A light novel adaptation of the first part was written by Aki Hirose and published by Shueisha under the Shueisha Mirai Bunko imprint, with illustrations provided by Fujiwara.

| No. | Title | Japanese release date | Japanese ISBN |
|---|---|---|---|
| 1 | lit. Crash! 1: The Nosebleed of Fate Crash! 1: Unmei no Hanaji (CRASH! 1 運命の鼻血) | November 14, 2011 | 978-4-08-321051-8 |
| 2 | lit. Crash! 2: An Impacting Debut!! Crash! 2: Shōgeki no Debyū (CRASH! 2 衝撃のデビュー!!) | March 5, 2012 | 978-4-08-321075-4 |
| 3 | lit. Crash! 3: The Stairway to Being a Top Idol Crash! 3: Toppu Aidoru e no Kaidan (CRASH! 3 トップアイドルへの階段) | September 5, 2012 | 978-4-08-321113-3 |
| 4 | lit. Crash! 4: Deepening Bonds Crash! 4: Fukamaru Kizuna (CRASH! 4 深まるきずな) | November 5, 2012 | 978-4-08-321124-9 |

===Anime===

In 2012, an anime adaptation aired as short animated segments on the children's variety show Oha Suta, which was broadcast on TV Tokyo. The theme song is "Kimi to Eien ni Onaji Yume o Miru" (君と永遠に同じ夢を見る) and is performed by Iori Nomizu.
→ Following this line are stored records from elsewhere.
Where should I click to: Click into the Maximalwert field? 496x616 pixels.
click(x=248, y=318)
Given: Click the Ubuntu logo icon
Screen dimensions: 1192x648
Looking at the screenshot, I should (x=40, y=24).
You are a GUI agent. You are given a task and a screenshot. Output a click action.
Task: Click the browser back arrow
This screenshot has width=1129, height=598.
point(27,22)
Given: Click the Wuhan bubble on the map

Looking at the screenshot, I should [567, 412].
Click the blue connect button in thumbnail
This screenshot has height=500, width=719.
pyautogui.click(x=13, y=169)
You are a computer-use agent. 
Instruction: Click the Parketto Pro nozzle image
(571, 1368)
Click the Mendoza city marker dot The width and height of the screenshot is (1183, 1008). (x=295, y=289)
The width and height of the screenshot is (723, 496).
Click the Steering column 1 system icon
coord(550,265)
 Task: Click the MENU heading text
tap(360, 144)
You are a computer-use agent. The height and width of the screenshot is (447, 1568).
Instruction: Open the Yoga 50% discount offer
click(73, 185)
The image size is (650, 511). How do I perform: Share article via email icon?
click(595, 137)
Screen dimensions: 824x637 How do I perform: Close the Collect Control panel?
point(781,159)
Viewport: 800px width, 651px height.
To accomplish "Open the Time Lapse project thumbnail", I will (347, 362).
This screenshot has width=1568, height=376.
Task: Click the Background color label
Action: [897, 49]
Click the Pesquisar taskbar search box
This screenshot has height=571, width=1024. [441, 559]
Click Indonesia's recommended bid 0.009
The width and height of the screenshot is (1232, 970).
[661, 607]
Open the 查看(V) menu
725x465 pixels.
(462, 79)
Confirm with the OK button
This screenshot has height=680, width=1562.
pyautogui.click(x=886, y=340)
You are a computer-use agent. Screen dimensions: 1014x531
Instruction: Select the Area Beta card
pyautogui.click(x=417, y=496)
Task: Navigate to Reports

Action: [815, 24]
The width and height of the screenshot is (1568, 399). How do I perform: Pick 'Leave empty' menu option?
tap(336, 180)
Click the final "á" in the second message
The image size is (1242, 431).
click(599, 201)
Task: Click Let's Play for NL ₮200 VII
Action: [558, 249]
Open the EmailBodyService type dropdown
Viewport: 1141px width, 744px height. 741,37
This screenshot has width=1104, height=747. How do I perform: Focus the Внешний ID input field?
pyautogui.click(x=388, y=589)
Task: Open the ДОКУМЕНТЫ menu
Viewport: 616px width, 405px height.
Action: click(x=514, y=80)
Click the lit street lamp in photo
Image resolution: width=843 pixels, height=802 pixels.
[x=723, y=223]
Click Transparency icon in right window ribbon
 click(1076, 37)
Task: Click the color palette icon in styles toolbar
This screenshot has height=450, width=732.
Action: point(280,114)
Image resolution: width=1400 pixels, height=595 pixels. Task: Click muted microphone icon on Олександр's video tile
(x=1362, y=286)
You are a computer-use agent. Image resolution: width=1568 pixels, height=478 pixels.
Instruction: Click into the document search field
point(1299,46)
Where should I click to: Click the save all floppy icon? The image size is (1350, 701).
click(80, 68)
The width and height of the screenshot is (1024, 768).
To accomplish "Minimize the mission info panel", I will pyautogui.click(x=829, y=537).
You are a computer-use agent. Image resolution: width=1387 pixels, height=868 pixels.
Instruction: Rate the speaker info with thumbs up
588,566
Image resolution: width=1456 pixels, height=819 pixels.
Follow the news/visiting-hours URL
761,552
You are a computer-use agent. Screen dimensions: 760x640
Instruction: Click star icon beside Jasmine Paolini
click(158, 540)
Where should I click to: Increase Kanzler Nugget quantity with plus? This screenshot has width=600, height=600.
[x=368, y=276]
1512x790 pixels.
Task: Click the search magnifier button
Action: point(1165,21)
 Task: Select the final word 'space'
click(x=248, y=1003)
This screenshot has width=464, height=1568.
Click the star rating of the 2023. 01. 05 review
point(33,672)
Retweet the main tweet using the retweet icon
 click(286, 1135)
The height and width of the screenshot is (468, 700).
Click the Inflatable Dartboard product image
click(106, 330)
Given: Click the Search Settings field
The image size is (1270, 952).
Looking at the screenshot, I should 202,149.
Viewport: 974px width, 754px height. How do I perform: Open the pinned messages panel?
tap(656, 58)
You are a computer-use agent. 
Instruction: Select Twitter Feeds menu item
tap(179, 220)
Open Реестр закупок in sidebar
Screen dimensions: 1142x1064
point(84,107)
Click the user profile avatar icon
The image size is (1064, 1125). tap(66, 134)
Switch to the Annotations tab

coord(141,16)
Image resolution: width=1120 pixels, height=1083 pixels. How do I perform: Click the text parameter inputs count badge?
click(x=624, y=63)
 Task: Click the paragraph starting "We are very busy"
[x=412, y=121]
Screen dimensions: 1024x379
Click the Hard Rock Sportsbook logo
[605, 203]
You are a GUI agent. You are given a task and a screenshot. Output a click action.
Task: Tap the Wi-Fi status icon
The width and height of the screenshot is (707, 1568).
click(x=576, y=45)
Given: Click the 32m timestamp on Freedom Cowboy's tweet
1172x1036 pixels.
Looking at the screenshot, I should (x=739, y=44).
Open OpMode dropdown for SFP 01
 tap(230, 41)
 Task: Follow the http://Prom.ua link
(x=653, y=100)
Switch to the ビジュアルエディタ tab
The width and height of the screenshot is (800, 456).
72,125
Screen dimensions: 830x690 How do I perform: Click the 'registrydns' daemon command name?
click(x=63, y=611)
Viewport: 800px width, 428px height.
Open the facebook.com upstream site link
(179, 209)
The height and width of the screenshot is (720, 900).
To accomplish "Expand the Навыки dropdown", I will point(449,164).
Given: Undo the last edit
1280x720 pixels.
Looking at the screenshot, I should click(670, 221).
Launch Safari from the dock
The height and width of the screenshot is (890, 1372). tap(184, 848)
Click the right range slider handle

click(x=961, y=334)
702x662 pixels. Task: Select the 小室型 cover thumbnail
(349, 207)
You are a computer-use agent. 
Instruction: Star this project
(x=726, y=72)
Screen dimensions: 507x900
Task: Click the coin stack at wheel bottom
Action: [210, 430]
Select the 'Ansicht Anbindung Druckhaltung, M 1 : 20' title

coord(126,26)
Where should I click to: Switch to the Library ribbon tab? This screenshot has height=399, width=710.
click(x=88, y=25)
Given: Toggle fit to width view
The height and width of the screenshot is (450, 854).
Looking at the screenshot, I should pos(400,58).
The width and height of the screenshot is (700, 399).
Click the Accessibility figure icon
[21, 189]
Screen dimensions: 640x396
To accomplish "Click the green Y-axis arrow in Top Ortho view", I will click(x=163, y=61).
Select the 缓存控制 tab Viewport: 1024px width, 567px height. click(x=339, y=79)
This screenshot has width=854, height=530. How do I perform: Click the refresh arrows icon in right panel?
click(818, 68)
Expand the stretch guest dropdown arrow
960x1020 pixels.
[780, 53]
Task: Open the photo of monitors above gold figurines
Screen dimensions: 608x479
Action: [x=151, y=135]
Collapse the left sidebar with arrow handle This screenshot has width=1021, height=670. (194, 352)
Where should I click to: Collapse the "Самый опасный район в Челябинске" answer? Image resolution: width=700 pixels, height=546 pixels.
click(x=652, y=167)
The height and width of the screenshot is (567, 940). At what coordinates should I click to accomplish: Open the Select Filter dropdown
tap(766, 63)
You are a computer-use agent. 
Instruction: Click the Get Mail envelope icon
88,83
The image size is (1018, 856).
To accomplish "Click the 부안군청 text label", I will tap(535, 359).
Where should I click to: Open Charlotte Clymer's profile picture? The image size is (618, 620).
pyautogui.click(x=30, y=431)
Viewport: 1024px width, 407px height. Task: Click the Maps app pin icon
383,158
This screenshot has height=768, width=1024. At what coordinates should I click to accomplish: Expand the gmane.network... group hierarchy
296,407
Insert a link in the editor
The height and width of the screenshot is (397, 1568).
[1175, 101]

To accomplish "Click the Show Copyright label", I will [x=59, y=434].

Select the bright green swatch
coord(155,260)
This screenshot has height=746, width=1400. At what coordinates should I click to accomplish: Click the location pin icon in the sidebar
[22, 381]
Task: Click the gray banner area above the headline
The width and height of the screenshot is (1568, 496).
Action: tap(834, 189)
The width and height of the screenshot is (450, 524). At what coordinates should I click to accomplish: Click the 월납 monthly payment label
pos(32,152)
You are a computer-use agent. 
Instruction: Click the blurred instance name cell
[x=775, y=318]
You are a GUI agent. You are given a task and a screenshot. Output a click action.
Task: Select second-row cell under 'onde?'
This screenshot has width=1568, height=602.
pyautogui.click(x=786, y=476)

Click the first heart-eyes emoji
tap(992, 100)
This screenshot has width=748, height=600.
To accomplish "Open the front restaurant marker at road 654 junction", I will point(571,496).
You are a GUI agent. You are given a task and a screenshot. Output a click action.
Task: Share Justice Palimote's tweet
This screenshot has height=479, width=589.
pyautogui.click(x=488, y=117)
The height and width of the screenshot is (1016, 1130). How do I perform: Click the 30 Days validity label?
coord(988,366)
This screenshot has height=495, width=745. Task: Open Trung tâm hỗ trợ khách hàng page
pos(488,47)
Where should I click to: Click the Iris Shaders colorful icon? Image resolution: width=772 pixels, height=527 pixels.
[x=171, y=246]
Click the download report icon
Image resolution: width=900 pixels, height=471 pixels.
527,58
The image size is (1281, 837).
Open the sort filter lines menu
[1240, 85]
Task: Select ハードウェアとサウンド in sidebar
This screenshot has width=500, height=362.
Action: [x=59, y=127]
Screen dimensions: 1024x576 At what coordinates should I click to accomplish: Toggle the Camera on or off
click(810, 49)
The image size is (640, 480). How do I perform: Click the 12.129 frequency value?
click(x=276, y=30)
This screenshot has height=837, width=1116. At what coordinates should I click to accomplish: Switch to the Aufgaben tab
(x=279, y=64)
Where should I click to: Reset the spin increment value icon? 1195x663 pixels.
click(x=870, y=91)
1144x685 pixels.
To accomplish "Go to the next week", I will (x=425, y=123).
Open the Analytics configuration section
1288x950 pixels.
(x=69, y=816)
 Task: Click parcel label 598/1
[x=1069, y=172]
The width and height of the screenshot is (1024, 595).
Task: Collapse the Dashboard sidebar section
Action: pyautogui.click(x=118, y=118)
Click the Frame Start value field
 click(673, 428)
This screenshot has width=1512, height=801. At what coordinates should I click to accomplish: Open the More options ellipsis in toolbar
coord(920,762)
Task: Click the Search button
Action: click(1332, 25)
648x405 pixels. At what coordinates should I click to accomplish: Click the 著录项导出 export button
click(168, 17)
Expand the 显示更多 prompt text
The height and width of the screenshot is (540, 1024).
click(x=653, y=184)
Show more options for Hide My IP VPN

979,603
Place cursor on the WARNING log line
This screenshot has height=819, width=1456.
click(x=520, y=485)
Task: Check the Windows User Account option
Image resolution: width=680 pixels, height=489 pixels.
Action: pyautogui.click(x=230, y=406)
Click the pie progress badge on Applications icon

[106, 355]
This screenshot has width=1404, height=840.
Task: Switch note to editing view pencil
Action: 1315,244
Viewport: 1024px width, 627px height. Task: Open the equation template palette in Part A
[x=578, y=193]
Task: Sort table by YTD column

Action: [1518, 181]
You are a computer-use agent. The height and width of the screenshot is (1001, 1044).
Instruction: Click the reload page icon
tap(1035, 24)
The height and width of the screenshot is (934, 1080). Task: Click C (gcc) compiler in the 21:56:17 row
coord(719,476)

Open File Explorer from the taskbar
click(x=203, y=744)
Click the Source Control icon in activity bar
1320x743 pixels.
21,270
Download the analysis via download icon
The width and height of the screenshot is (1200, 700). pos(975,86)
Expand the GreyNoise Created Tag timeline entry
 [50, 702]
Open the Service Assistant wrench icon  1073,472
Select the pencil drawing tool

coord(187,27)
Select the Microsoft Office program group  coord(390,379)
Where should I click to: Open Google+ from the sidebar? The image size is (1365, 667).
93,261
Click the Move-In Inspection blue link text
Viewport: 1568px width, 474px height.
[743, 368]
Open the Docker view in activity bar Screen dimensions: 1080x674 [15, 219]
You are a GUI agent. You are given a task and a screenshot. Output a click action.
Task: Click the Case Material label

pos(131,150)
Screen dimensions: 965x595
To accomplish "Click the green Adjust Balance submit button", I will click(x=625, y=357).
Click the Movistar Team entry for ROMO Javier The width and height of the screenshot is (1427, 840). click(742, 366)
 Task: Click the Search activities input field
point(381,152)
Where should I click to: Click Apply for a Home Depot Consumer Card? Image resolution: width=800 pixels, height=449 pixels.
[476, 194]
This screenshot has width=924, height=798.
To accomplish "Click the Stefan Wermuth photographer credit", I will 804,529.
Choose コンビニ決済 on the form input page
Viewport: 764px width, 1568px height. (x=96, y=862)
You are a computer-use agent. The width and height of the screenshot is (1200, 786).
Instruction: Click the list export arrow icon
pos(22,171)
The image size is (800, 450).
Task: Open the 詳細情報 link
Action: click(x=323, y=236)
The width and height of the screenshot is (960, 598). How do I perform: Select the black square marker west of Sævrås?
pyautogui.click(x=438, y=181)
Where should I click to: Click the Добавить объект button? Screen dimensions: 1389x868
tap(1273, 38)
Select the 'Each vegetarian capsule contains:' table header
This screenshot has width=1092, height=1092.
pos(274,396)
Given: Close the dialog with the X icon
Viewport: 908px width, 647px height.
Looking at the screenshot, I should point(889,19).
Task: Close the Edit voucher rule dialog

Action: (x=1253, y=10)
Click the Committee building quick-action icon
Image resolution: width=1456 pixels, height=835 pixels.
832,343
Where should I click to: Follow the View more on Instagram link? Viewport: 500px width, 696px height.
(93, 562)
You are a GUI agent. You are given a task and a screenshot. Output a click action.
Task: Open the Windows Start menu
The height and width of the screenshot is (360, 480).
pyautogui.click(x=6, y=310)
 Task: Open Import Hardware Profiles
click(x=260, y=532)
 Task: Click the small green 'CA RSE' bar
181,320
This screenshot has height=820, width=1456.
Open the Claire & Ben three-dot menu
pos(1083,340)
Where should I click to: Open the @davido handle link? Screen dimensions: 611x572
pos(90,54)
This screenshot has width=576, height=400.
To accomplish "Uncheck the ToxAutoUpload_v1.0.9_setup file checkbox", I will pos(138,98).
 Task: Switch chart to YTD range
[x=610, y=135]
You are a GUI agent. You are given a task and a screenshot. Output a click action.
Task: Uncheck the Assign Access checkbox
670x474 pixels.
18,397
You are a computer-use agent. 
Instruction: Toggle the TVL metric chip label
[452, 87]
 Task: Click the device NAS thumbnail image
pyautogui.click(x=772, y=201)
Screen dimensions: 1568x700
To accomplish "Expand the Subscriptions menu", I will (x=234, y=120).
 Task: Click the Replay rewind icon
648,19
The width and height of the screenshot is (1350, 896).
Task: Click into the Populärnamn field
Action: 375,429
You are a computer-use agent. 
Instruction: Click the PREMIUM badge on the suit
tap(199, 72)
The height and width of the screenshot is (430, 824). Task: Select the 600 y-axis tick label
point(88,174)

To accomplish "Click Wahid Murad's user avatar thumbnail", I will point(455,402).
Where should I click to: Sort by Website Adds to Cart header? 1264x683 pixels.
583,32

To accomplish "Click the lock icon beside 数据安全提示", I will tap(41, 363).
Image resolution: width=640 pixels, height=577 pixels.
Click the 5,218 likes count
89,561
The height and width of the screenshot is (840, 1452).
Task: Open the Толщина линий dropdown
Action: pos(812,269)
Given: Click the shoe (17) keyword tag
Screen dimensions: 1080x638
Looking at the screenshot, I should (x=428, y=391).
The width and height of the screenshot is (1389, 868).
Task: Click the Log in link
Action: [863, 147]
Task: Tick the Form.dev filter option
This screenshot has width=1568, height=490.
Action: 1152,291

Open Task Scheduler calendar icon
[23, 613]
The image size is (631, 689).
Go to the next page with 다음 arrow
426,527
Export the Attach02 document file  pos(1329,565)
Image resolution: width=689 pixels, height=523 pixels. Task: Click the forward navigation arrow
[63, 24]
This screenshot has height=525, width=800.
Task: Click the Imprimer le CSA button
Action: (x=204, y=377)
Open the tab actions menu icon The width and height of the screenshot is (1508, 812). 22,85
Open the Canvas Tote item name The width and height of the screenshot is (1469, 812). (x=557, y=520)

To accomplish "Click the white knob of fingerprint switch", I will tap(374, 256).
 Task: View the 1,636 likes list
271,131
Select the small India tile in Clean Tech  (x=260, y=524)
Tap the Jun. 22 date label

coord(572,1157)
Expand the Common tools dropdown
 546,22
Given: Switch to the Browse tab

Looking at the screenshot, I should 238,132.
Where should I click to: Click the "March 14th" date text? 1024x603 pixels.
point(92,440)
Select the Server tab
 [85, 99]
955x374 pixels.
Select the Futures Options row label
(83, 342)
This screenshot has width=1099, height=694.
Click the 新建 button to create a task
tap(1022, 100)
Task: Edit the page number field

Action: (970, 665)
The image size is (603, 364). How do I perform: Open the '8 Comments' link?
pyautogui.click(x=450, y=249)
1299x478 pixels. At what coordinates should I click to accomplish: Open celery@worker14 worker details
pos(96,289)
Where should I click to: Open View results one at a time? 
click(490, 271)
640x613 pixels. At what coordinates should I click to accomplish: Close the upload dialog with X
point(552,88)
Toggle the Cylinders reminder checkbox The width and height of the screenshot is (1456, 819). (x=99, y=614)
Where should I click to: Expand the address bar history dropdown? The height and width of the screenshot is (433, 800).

| No. | Title | Directed by | Written by | Original release date |
| 1 | "Episode 1" Transliteration: "Dai Ikkai" (Japanese: 第1回) | Unknown | Unknown | November 13, 2012 |
Yui Sakura becomes part of the school festival committee and is tricked into asking Kazuhiko Midorikawa, her upperclassmen and childhood friend, to have Crash perform at their school. Yui meets the members of Crash and Hana Shiraboshi, and after the show is a success, she is invited to be Hana's assistant.
| 2 | "Episode 2" Transliteration: "Dai Ni-kai" (Japanese: 第2回) | Unknown | Unknown | November 20, 2012 |
Yui begins her new part-time job as an assistant manager, and she helps Hana take photos of the members of Crash as they wake up to offer as fan club goods. Kiri Kurose, who is already awake, urges the others to stay motivated, and this encourages everyone. Sensing their determination, Yui becomes inspired to work harder.
| 3 | "Episode 3" Transliteration: "Dai San-kai" (Japanese: 第3回) | Unknown | Unknown | November 27, 2012 |
After Kazuhiko confesses to Yui, Yugo helps her organize her thoughts. Yui becomes encouraged to tell Kazuhiko how she feels, and she does so during their outing at an amusement park. Afterwards, they begin dating.

==Reception==

Volume 8 debuted at #28 on Oricon and sold 19,950 copies in its first week. Volume 9 debuted at #30 on Oricon and sold 23,415 copies in its first week. Volume 15 debuted at #46 on Oricon and sold 23,246 copies in its first week. Volume 16 debuted at #44 on Oricon and sold 14,693 copies in its first week.